Le rejet est un phénomène immunologique naturel qui
survient dans 20 à 35% des suites d’une transplantation
rénale [27]. Nous disposons actuellement d’un arsenal
thérapeutique antirejet varié permettant de traiter la plupart des rejets [15]. En cas de forte suspicion clinique et
biologique de rejet, un traitement par bolus de méthylprednisolone est débuté. Une ponction-biopsie rénale est
pratiquée dans tous les cas et le traitement antirejet n’est
poursuivi qu’après confirmation histologique. Aucun incident n’a été noté après la ponction-biopsie du greffon.
En cas de toxicité à la cyclosporine confirmée histologiquement, la dose de cyclosporine ou tacrolymus a été
réduite et le traitement antirejet a été écourté empêchant
ainsi un surcroît inutile de l’immunosuppression.
120 Journal Médical Libanais 2015 • Volume 63 (3)
La transplantation rénale permet une meilleure réhabilitation sociale et scolaire [28]. Dans notre série, onze
des 49 enfants transplantés depuis plus de six mois ont
repris une vie sociale et scolaire normale. La croissance
staturo-pondérale était globalement satisfaisante, sauf
pour six enfants souffrant d’une insuffisance rénale précoce. Un traitement substitutif par l’hormone de croissance (GH) serait bénéfique et devrait améliorer leur
croissance [29] mais le coût élevé de ce traitement reste
un obstacle majeur à son application associé à un risque
important de rejet [30].
CONCLUSION
Notre expérience de dix-huit ans déjà en transplantation rénale chez l’enfant est encourageante. Parallèlement à la prise en charge de l’enfant en insuffisance rénale
terminale nous avons procédé à la préparation et la réalisation d’une greffe cadavérique ou intrafamiliale dans
les plus brefs délais. La greffe rénale pédiatrique nécessite
une équipe médicale et paramédicale expérimentée et
hautement qualifiée avec un plateau technique très performant. De même, la prise en charge d’un enfant transplanté est lourde ; elle engage non seulement l’équipe traitante
mais aussi les parents qui doivent bien s’appliquer à la
rigueur du suivi postgreffe et du traitement immunosuppresseur.
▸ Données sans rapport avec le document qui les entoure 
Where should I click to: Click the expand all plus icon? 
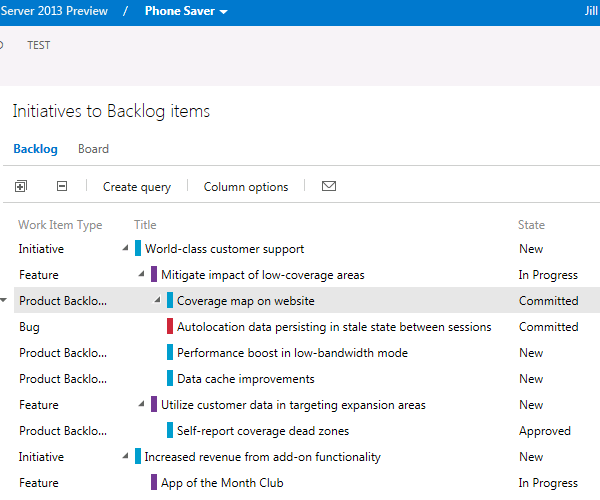pos(21,186)
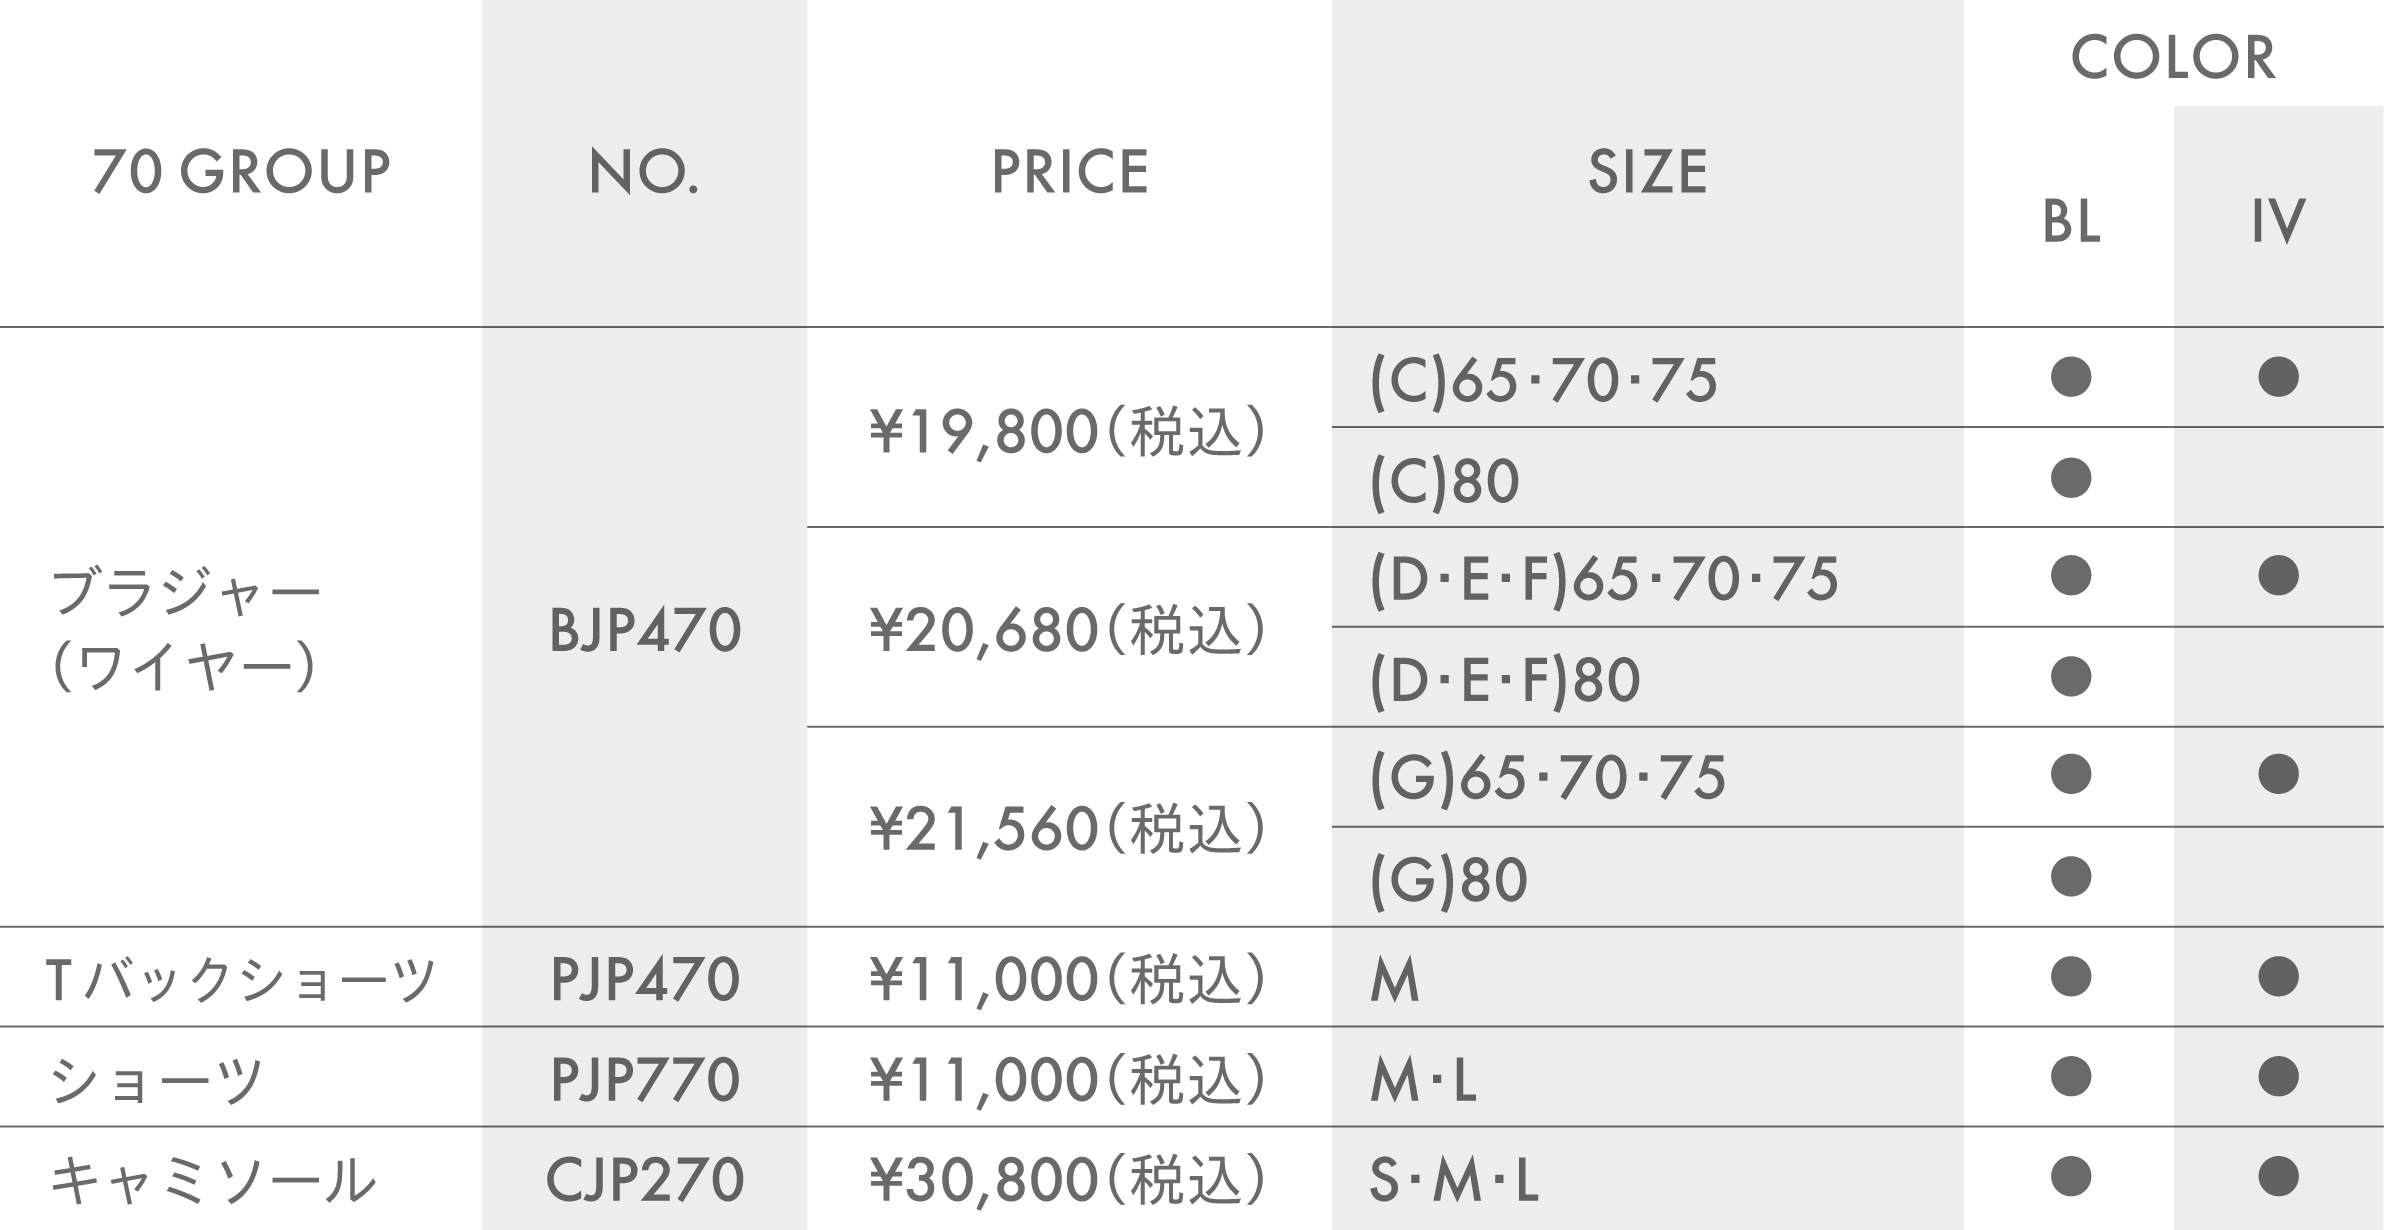
Task: Select the BL dot for (D·E·F)80
Action: (2070, 676)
Face aux enfants qui bénéficient rapidement d’une
transplantation familiale, un nombre croissant d’enfants en
insuffisance rénale terminale attendent d’être greffés [d’un
rein]. Malheureusement, les dons d’organes cadavériques
sont rares au Liban et n’assurent que 15% de l’activité de
transplantation rénale dans notre série. Nos efforts doivent
se poursuivre vers l’accroissement de l’activité de greffe
mais aussi vers la prévention et le traitement précoce de
certaines maladies rénales, notamment les uropathies malformatives, avant qu’elles n’atteignent le stade d’insuffisance rénale chronique.